September 15, 2011 Leave a comment

Busy, busy, busy day!  I woke up thinking there’s be a few moments to myself then the phone calls started. Then the errands started piling up-you know the kind…..can’t be put off, needing immediate attention and there’s nobody else who knows how to do it just right.  So much for “me time!”

“Me time…”  I thought back to when there were hours, even days of the stuff. I have reams and reams of paper covered in poetry, prose, songs, artwork, ideas, blueprints…..cassette after cassette of songs and stream-of-consciousness compositions….even rolls and rolls of old film. all stored lovingly in three ring binders and boxes awaiting further attention.   

Present day “me time” happens in what feels like 15 minute chunks during the day, usually in the morning, and the night after every one else is asleep.  Luckily, I’m an insomniac so the night hours work for me. 

The kitchen…THE place for “me time”

Some chores qualify as “me time,” cooking for example.  For me, creativity in the kitchen is a real sanity saver! It’s a chance to let it all hang out….go a little crazy….ye-haw!
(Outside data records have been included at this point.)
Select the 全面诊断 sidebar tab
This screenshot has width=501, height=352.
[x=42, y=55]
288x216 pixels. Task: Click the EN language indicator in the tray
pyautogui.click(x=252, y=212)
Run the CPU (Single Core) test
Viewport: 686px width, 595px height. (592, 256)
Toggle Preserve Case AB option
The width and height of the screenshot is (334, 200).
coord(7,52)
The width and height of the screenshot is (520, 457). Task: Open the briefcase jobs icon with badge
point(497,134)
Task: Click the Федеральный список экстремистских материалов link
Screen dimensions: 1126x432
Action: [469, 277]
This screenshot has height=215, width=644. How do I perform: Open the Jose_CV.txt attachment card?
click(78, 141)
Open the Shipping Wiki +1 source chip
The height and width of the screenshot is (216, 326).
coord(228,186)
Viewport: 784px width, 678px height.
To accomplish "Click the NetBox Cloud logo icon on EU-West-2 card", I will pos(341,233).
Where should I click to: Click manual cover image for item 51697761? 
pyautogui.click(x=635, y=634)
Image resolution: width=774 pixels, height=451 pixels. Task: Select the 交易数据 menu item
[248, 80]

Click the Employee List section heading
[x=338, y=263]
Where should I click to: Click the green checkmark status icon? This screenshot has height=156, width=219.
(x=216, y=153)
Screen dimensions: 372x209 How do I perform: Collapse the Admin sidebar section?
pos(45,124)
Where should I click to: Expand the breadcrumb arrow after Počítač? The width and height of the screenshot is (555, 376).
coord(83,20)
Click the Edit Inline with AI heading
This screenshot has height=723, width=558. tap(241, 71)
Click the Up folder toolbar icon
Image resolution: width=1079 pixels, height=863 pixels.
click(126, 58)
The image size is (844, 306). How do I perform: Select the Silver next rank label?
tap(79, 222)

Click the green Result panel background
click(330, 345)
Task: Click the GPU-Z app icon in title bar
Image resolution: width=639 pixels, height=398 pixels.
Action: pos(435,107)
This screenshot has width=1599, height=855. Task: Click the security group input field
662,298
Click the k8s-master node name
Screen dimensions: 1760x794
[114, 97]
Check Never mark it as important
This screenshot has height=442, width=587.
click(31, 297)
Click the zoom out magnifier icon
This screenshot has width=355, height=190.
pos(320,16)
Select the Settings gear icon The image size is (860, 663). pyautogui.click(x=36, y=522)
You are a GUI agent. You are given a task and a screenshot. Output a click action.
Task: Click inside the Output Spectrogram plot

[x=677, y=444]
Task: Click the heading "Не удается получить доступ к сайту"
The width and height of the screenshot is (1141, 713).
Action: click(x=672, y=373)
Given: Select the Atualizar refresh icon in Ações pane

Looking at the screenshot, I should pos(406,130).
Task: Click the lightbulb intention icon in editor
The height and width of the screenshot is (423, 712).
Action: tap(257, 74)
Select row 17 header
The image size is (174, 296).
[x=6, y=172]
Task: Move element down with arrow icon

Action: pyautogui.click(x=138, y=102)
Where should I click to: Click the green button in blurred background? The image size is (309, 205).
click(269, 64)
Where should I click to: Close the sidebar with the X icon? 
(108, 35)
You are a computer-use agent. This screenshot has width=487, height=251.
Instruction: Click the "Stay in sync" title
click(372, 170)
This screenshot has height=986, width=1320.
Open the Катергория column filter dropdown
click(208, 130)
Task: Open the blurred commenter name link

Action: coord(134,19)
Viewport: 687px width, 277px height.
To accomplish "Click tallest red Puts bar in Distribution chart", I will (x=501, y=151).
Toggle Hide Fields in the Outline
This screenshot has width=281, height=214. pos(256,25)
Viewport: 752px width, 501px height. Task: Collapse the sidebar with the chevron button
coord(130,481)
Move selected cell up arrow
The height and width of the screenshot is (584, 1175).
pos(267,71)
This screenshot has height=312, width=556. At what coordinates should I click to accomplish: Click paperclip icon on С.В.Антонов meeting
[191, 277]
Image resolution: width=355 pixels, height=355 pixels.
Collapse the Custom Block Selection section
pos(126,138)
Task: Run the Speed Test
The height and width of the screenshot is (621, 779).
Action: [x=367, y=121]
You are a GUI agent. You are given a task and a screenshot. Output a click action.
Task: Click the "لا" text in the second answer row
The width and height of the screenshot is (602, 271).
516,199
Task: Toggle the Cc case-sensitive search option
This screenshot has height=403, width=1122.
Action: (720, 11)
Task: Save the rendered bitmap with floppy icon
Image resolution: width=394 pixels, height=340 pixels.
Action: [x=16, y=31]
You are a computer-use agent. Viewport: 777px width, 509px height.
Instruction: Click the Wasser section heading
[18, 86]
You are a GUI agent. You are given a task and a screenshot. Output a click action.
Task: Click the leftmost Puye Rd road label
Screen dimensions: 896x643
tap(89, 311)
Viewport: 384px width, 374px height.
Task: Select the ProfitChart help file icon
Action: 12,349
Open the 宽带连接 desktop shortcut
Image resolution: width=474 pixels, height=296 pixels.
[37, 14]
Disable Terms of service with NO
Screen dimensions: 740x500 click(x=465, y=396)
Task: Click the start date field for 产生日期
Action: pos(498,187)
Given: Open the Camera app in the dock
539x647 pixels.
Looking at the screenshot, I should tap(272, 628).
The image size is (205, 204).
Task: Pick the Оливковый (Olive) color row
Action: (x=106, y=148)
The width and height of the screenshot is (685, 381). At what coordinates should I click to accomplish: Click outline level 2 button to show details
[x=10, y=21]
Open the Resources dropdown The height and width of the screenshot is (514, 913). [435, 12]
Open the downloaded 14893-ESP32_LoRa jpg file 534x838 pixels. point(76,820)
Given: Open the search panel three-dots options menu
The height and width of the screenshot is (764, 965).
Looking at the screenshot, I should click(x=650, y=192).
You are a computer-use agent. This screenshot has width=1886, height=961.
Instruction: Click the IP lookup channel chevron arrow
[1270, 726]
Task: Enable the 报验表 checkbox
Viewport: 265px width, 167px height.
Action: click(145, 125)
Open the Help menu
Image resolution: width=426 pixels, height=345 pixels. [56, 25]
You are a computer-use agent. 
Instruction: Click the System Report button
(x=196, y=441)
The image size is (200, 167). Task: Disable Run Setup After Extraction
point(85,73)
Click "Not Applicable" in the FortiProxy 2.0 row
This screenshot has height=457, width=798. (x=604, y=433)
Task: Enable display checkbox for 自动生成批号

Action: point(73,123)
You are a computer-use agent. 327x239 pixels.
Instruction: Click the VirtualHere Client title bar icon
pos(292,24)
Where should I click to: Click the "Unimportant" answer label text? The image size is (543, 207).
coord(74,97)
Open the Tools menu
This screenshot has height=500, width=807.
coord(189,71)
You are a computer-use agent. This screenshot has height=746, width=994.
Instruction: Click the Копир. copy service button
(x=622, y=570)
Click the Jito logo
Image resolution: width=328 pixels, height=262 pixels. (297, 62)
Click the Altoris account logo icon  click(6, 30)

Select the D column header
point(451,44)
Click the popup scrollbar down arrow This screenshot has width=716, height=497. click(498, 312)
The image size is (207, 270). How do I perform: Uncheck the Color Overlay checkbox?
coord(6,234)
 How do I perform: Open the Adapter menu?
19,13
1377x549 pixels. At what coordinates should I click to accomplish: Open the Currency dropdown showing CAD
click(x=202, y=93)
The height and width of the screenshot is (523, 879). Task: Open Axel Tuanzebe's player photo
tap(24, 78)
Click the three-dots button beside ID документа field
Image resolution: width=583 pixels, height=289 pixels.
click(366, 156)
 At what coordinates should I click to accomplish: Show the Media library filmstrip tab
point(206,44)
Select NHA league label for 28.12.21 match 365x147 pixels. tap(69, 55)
Sometimes it’s quiet as church, sometimes rockin’ with favorite tunes in the background…this  kitchen is at once meditation and dance hall, laboratory and artist studio. And if it means once in a while I’m found baking something at 3 a.m., so be it.   Don’t worry, I’m fine….I’m in the kitchen and breakfast is bound to be something yummy!’

Yams To the Rescue!

September 13, 2011 Leave a comment

“What’s cookin’?” Jack asked as he came into the kitchen, “What ever it is, sure smells great!”

“An experiment…” I paused to look up at his face, “an experiment in pork chops.”   My favorite guinea pig nodded and smiled.  His faith in me a restorative to my sagging spirits.  See, things had been going horribly wrong up to that point.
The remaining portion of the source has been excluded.